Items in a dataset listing
####

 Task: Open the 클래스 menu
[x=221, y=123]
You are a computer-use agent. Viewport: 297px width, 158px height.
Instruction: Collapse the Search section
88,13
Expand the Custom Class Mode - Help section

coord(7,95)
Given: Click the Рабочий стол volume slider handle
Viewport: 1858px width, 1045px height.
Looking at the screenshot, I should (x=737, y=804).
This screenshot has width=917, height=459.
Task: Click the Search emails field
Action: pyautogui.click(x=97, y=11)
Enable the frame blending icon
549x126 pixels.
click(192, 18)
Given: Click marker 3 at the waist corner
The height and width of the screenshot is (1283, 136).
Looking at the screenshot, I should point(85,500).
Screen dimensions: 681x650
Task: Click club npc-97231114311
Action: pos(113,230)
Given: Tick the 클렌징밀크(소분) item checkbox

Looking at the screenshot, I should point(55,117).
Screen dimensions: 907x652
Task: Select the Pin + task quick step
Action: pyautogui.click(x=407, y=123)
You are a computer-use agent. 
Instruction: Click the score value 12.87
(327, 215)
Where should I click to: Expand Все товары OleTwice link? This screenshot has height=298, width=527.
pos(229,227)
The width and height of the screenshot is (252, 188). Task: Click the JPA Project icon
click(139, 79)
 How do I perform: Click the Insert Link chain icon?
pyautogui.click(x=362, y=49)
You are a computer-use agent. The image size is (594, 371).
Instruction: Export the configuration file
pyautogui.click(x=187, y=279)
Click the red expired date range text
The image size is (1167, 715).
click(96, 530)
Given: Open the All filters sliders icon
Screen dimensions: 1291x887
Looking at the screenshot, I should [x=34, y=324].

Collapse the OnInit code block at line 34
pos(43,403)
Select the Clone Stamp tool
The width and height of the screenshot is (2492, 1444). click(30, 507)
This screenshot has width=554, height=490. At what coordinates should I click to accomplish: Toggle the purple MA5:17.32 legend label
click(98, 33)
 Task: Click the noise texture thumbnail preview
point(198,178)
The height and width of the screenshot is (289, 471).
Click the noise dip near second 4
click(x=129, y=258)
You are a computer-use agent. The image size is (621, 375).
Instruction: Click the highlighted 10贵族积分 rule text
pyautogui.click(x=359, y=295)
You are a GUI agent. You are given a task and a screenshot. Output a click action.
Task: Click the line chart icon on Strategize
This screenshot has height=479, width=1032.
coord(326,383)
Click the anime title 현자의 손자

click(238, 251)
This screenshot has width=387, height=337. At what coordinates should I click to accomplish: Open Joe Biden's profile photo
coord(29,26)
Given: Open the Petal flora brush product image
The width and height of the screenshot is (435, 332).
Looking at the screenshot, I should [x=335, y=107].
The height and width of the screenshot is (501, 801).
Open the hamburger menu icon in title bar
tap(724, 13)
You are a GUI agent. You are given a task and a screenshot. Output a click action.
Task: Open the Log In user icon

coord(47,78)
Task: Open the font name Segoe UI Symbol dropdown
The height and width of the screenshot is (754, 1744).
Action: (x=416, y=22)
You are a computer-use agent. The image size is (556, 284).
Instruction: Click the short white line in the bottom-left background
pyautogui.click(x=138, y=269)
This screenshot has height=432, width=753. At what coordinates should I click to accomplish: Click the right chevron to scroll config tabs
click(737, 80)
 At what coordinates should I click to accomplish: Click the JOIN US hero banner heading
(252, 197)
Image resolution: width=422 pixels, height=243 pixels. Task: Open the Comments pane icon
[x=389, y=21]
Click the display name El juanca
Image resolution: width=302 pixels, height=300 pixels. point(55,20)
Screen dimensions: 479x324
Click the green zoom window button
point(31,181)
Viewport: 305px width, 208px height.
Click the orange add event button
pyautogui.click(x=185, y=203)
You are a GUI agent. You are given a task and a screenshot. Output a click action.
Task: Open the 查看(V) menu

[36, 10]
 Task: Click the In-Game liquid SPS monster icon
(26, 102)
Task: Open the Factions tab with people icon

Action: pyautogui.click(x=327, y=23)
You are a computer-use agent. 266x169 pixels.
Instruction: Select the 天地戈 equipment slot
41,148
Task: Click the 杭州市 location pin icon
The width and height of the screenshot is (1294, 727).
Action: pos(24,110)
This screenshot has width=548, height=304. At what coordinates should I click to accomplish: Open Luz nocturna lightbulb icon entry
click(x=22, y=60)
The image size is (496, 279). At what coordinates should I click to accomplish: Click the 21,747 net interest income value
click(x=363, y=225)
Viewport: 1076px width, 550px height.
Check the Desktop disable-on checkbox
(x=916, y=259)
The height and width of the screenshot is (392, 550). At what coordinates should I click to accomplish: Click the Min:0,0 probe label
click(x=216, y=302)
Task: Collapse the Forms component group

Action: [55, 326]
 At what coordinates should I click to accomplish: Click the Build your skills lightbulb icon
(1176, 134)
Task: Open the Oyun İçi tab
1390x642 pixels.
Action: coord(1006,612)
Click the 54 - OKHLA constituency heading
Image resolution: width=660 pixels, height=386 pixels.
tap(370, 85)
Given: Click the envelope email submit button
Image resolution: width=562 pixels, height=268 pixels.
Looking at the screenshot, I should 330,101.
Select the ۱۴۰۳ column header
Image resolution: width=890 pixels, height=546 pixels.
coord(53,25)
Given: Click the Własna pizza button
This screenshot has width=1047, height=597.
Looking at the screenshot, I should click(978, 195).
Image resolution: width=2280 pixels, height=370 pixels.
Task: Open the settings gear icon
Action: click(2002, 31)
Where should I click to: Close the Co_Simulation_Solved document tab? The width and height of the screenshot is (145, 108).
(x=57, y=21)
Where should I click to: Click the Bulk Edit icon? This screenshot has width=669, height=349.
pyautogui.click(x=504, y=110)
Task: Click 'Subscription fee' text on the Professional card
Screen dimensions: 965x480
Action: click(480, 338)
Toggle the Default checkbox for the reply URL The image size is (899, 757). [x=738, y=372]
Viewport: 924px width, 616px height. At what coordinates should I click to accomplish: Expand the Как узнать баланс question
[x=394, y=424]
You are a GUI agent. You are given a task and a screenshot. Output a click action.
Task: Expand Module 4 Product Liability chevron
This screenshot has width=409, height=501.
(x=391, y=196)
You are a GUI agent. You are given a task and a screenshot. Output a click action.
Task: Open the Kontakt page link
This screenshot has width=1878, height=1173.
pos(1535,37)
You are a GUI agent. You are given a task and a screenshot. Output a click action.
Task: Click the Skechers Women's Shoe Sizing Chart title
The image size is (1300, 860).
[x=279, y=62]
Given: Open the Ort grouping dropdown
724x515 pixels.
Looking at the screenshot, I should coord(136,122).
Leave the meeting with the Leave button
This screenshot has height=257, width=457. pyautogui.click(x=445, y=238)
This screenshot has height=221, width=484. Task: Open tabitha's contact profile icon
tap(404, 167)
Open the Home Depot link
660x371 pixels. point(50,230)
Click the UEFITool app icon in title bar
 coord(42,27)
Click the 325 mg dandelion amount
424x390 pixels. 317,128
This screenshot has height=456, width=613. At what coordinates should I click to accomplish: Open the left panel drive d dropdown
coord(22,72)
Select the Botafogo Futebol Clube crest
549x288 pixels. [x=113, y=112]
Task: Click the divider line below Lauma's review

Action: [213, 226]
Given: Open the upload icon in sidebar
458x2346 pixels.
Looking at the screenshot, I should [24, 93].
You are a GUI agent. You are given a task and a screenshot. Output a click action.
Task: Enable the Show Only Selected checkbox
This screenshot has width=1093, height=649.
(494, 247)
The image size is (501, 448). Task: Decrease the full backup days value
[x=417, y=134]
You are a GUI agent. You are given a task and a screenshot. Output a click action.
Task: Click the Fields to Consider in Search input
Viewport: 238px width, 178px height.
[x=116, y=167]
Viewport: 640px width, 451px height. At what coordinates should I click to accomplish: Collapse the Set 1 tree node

####

**TASK DETAILS:**
Duplicate the material verbatim from the line containing "Select the Clone Stamp tool" through the line containing "click(x=129, y=258)", inclusive of both.

**THE RESPONSE:**
Select the Clone Stamp tool
The width and height of the screenshot is (2492, 1444). click(30, 507)
This screenshot has width=554, height=490. At what coordinates should I click to accomplish: Toggle the purple MA5:17.32 legend label
click(98, 33)
 Task: Click the noise texture thumbnail preview
point(198,178)
The height and width of the screenshot is (289, 471).
Click the noise dip near second 4
click(x=129, y=258)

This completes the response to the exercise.